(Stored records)
----------

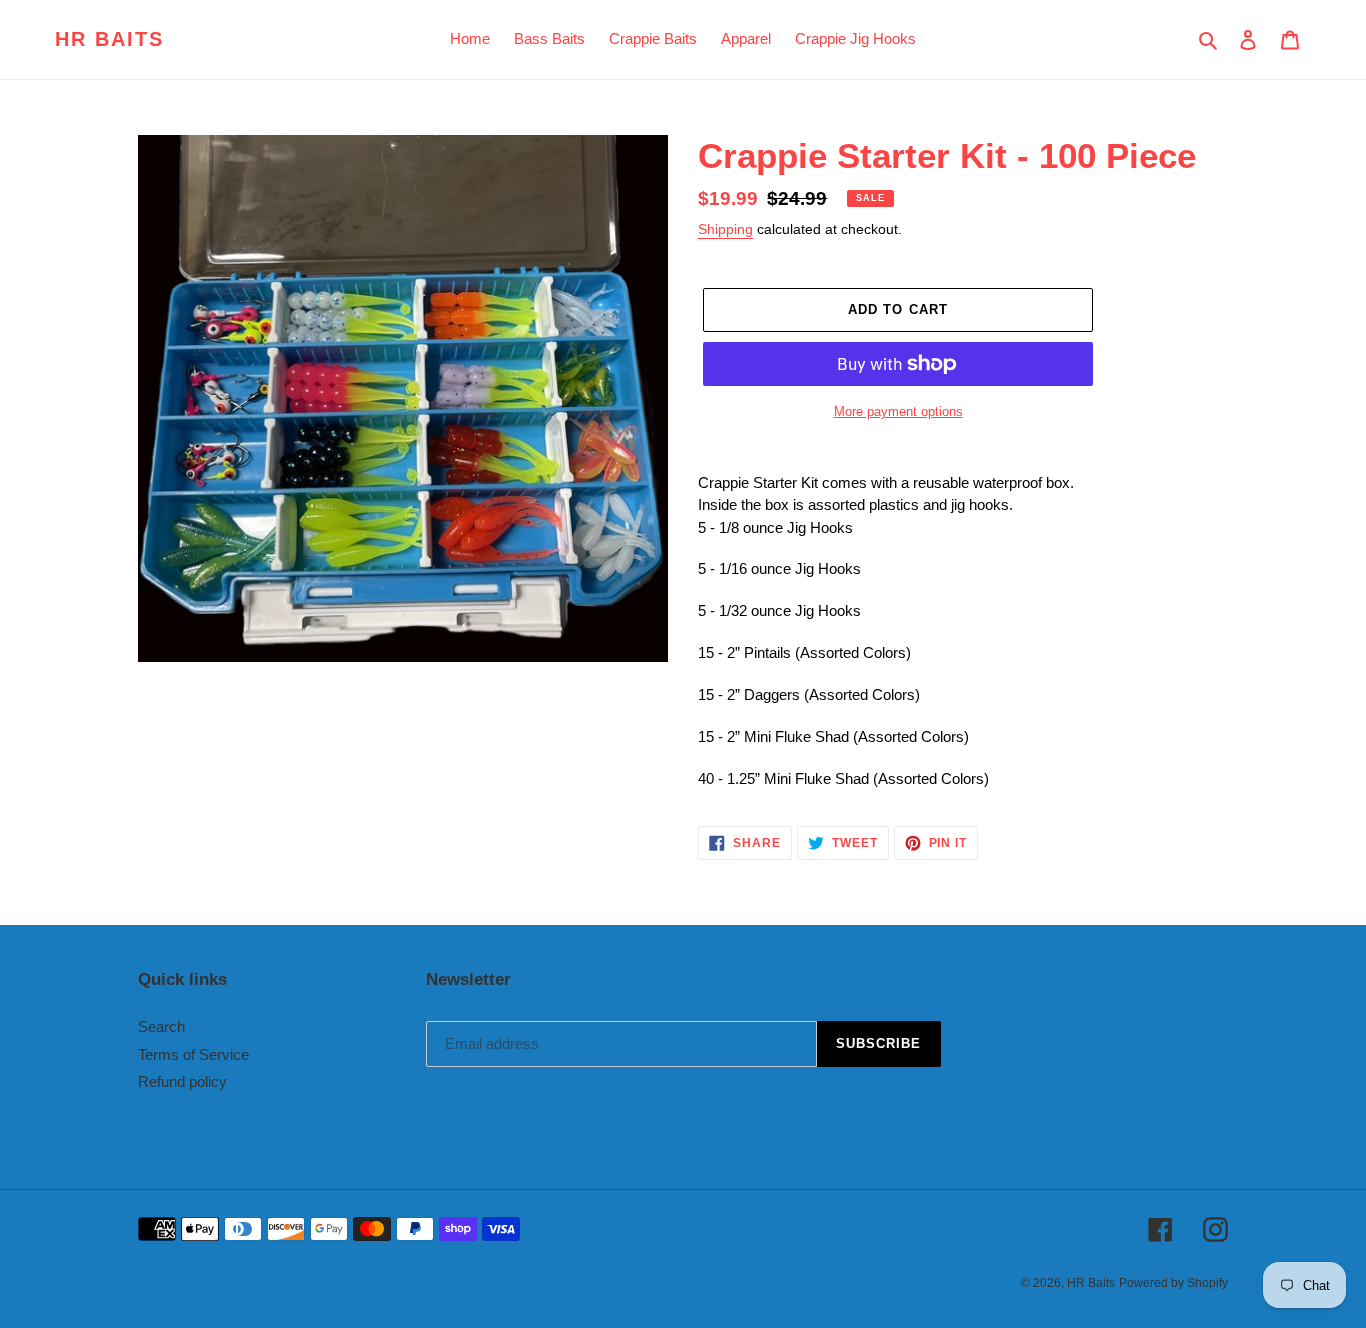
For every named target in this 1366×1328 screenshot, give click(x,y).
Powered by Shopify (1173, 1283)
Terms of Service (193, 1054)
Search (161, 1026)
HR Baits (109, 39)
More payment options (898, 411)
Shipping (725, 229)
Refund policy (182, 1081)
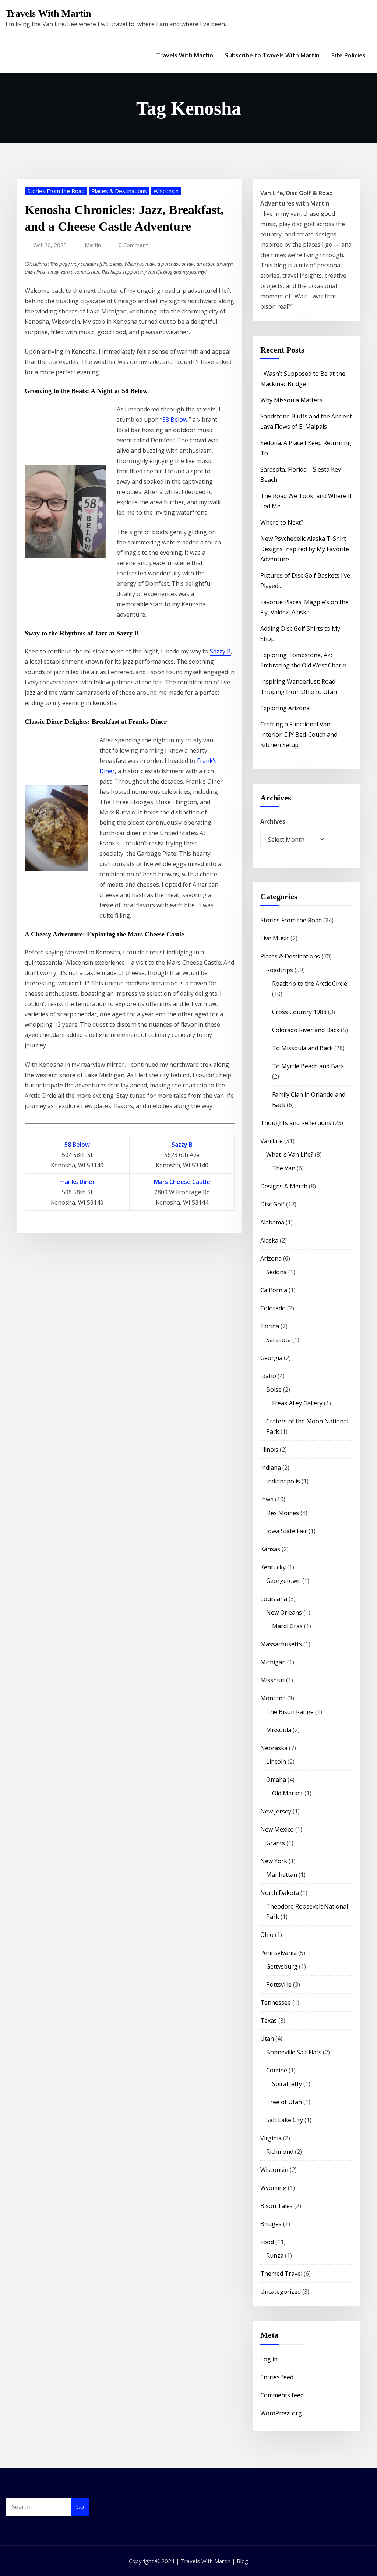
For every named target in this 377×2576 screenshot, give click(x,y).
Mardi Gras (287, 1626)
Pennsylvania (278, 1953)
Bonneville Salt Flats (293, 2052)
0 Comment (133, 245)
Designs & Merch (283, 1186)
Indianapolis (283, 1481)
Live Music (274, 938)
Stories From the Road (56, 190)
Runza (274, 2255)
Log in (269, 2359)
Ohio (267, 1935)
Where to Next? (281, 522)
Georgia (271, 1358)
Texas (268, 2020)
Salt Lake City (284, 2120)
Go (80, 2507)
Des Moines (282, 1513)
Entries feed (276, 2377)
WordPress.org (281, 2413)
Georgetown (283, 1581)
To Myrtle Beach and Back (308, 1066)
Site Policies (348, 55)
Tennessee (275, 2002)
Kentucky (273, 1567)
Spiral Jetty (287, 2084)
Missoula (278, 1730)
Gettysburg (281, 1966)
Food (267, 2242)
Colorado (273, 1308)
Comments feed (282, 2395)
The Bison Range (290, 1712)
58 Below (174, 420)
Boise (274, 1389)
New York (273, 1861)
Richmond (279, 2152)
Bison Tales (276, 2206)
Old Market (287, 1793)
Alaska (269, 1240)
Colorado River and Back (305, 1030)
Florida (269, 1326)
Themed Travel (281, 2274)
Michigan (273, 1662)
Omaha (276, 1780)
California (273, 1290)
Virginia (271, 2138)
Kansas (270, 1549)
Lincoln (276, 1761)
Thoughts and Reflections (295, 1123)
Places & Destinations (119, 190)
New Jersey (275, 1811)
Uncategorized (280, 2292)
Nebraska (274, 1748)
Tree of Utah (284, 2102)
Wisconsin (166, 190)
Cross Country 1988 (299, 1012)
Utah (267, 2038)
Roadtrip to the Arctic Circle (309, 983)
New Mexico (277, 1829)
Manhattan (281, 1875)
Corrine (276, 2070)
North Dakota (279, 1893)
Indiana (270, 1468)
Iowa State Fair (286, 1531)
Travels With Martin (48, 13)
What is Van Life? (289, 1154)
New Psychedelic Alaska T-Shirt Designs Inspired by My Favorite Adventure (304, 549)
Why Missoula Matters (291, 400)
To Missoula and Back (302, 1048)
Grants (275, 1843)
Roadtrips (279, 970)
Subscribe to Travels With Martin (272, 55)
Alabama (272, 1222)
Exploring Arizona (285, 708)
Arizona (271, 1258)
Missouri (272, 1680)
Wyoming (273, 2188)
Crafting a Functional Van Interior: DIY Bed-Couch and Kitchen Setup (298, 734)
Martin (93, 245)
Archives (272, 821)
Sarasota (278, 1340)
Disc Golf (272, 1204)
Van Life (271, 1141)
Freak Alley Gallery (297, 1403)
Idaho (268, 1376)
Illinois (269, 1449)
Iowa (267, 1499)
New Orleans (284, 1612)
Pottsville (279, 1984)
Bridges (271, 2224)
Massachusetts (281, 1644)
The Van (283, 1168)
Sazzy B (220, 651)
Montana (273, 1698)
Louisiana (273, 1599)
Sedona (276, 1272)
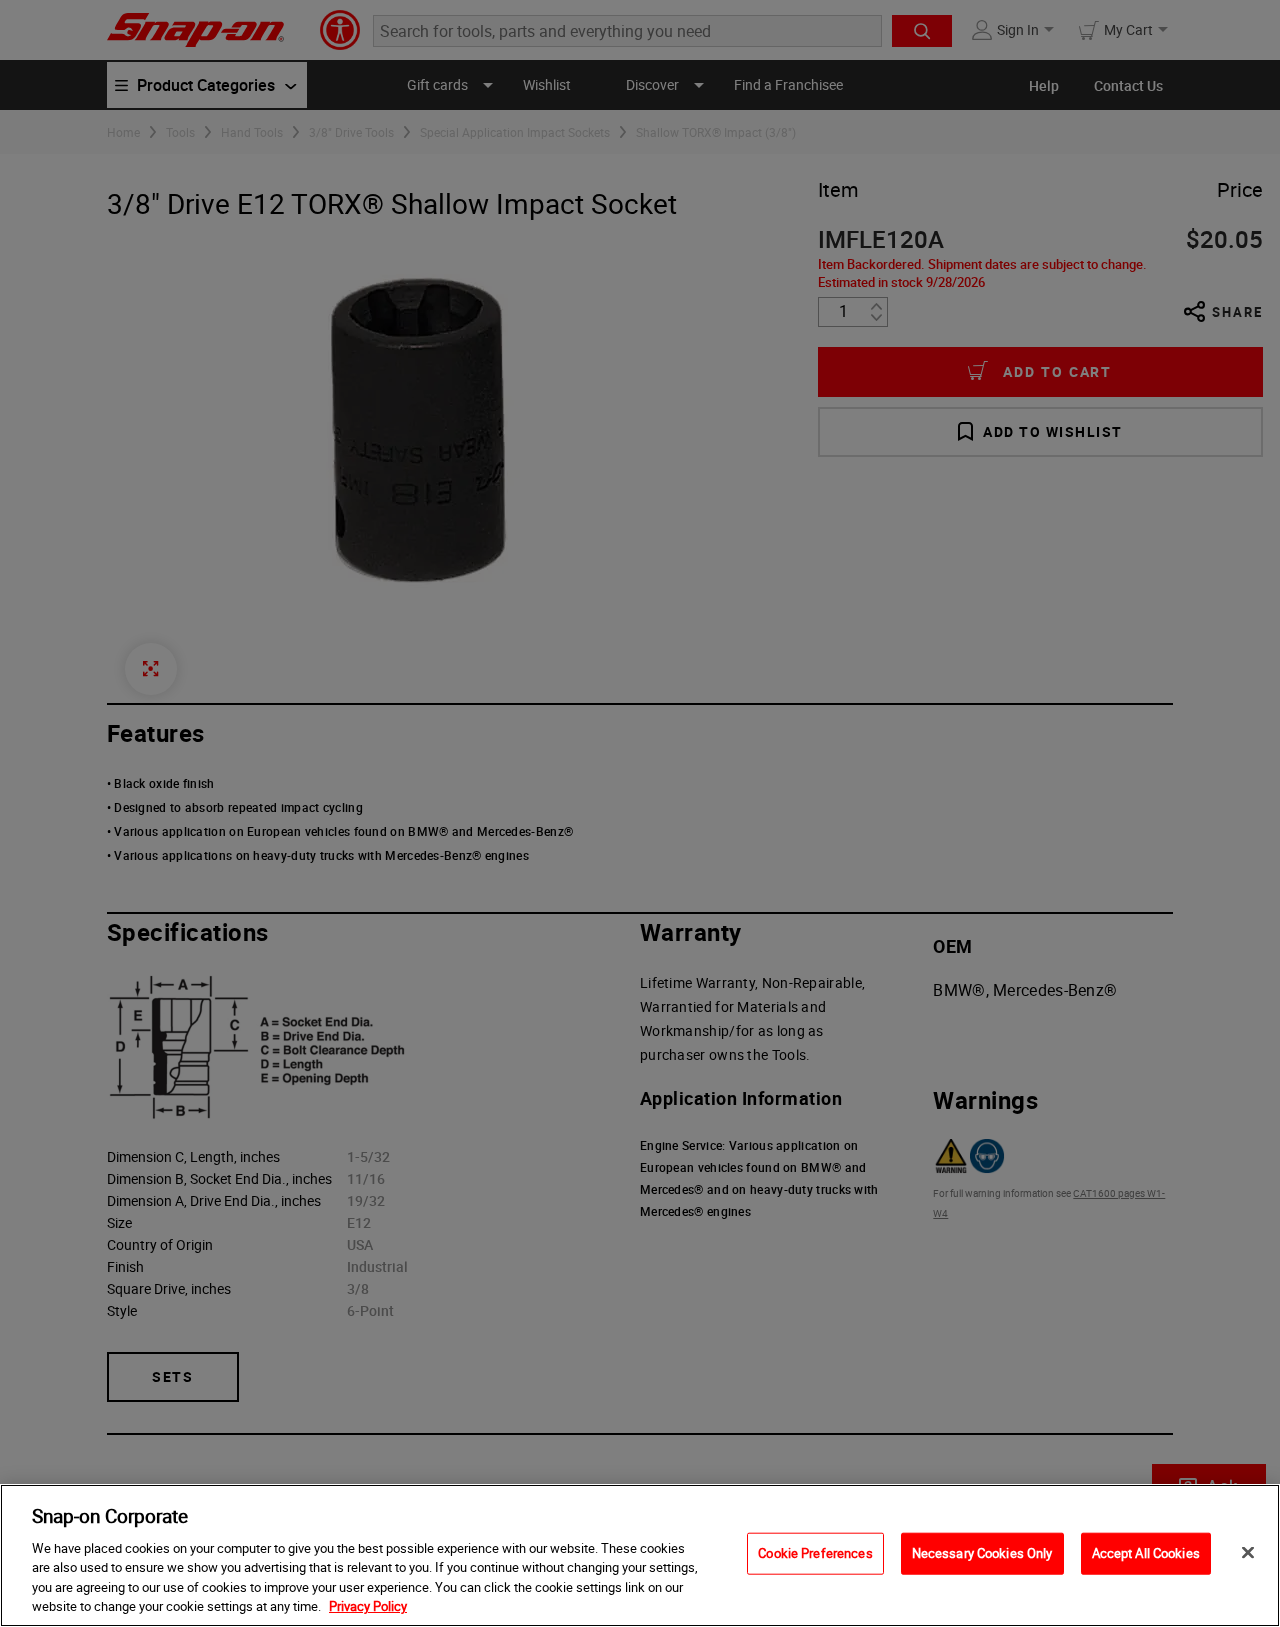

----------

■ YOUR INSTRUCTIONS: Output only the lines running from the line with "To Missoula and Back (302, 1048)" through the last line of the entries above, inclusive, with pictures excluded.

■ ANSWER TO THIS PROBLEM:
To Missoula and Back (302, 1048)
Grants (275, 1843)
Roadtrips (279, 970)
Subscribe to Travels With Martin (272, 55)
Alabama (272, 1222)
Exploring Arizona (285, 708)
Arizona (271, 1258)
Missouri (272, 1680)
Wyoming (273, 2188)
Crafting a Functional Van Interior: DIY Bed-Couch and Kitchen Setup (298, 734)
Martin (93, 245)
Archives (272, 821)
Sarasota (278, 1340)
Disc Golf (272, 1204)
Van Life (271, 1141)
Freak Alley Gallery (297, 1403)
Idaho (268, 1376)
Illinois (269, 1449)
Iowa (267, 1499)
New Orleans (284, 1612)
Pottsville (279, 1984)
Bridges (271, 2224)
Massachusetts (281, 1644)
The Van (283, 1168)
Sazzy B (220, 651)
Montana (273, 1698)
Louisiana (273, 1599)
Sedona (276, 1272)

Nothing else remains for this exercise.